Hábil comunicador popular, Lula sempre soube empregar uma linguagem direta, concreta, palpável. Lembro de um tempo em que ele falava do trabalhador que deseja comer bife acebolado quando volta para casa depois de um dia na fábrica. Mais recentemente, ele vem acenando com a picanha no prato do pobre. Embora professe uma lastimável admiração por ditaduras comunistas, Lula nunca foi um marxista. Longe de ser revolucionária, sua utopia está ao rés do chão: comida, escola, serviços de saúde, proteção social. Devolver a dignidade ao brasileiro, ele disse no CCBB. Na aparência modesto, esse é um projeto exigente, considerado a miséria endêmica de boa parte da população brasileira e os vícios de um Estado clientelista que favorece castas e oligarquias políticas.

De outro lado, o projeto de Lula traz a marca do personalismo e do paternalismo. Meu mandato, minha missão: a insistência no possessivo suscita a impressão de um homem público preocupado sobretudo com a própria imagem. O sonho desse homem é pequeno, medíocre, pois está delimitado por um estreito recorte temporal: “ao final do meu mandato”, disse Lula na posse, em 2003; “quando eu terminar o meu mandato”, repetiu ele neste mês.

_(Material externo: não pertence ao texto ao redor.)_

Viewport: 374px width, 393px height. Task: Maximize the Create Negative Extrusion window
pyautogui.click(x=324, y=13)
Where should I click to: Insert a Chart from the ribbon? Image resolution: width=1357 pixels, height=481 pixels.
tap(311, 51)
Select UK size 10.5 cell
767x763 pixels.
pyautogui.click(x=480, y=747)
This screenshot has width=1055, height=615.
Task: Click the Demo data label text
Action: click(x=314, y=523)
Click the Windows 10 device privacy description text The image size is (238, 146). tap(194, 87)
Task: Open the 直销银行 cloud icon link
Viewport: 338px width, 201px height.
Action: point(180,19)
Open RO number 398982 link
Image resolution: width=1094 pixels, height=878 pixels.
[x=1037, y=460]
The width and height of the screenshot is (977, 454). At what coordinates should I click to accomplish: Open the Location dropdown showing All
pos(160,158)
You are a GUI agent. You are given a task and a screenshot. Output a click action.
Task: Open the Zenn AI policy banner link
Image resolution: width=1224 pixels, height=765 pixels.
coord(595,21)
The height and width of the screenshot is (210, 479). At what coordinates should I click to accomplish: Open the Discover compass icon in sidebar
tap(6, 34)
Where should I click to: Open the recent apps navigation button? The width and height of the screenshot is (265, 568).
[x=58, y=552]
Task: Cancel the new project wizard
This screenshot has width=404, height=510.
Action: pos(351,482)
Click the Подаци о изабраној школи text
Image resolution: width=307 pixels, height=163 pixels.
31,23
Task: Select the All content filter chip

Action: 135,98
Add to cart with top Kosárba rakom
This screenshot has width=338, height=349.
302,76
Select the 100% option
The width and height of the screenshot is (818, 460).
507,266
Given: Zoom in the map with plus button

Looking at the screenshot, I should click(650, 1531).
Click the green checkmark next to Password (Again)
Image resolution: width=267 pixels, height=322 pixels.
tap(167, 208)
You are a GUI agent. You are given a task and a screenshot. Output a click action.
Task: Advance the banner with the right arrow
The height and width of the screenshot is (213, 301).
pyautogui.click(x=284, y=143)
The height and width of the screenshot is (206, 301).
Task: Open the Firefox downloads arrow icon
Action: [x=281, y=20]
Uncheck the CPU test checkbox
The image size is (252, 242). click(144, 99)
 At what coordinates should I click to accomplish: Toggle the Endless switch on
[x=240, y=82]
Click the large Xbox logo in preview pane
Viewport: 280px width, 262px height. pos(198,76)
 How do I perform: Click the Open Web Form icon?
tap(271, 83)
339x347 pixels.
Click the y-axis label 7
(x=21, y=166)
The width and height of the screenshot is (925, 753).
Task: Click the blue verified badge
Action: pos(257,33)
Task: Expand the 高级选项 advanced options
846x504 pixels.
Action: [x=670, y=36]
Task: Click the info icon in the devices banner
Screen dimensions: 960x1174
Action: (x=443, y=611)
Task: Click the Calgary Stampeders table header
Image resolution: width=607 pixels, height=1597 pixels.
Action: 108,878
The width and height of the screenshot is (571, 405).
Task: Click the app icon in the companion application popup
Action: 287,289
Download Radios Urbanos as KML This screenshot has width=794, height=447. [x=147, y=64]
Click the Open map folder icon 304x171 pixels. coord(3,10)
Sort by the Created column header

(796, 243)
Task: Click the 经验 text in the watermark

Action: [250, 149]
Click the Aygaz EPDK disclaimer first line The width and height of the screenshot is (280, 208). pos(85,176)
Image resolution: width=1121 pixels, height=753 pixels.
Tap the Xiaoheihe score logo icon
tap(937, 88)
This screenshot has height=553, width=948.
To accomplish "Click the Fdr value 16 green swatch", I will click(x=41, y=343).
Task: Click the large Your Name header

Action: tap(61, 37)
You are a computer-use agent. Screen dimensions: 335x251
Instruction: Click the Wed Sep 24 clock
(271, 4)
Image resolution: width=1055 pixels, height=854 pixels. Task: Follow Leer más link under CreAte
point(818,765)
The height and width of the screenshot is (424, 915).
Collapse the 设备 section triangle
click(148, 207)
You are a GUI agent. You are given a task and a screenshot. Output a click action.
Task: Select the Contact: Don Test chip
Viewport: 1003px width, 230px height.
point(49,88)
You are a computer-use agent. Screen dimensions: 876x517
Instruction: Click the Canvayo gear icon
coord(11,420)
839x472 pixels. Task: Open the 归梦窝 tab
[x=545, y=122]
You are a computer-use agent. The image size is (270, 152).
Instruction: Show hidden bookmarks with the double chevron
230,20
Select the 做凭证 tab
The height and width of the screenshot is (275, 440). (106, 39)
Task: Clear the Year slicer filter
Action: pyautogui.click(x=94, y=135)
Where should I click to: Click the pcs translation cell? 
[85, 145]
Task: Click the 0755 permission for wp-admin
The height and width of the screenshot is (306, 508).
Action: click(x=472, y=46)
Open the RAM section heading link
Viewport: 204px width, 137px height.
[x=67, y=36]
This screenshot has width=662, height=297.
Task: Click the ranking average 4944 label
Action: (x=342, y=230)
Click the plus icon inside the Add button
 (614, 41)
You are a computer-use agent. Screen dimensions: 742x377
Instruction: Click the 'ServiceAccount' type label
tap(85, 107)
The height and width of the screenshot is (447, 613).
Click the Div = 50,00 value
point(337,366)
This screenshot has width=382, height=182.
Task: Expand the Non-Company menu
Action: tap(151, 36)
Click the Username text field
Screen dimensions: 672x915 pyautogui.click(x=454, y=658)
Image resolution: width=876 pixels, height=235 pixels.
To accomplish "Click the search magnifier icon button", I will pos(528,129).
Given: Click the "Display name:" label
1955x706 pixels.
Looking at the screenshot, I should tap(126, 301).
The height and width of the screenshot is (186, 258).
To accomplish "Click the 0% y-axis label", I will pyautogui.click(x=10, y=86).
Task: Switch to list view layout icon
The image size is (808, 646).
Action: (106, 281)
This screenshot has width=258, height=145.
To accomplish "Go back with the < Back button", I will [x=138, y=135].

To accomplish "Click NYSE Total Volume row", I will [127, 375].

Era de se esperar que um grande líder popular apontasse para o futuro, que motivasse aspirações capazes de atravessar gerações. O presidente que exaltava o próprio governo com o bordão “nunca antes neste país” não foi capaz de ampliar essa bazófia em duas palavras simples: “nunca mais”. Que os brasileiros nunca mais passem fome, que nunca mais morram sufocados em hospitais onde falta oxigênio, que nunca mais sofram de doenças próprias de lugares sem saneamento básico, que nunca mais passem por escolas que não conseguem ensinar os rudimentos da língua escrita e da matemática.

Não se trata de fazer promessas demagógicas, mas de inspirar os brasileiros na construção de uma nação digna do nome. Lula não oferece isso. Ou, no máximo, oferece isso só até 31 de dezembro de 2026.

“Depois de mim, o dilúvio”, teria dito um rei francês. Depois do Lula, o choro de Lula?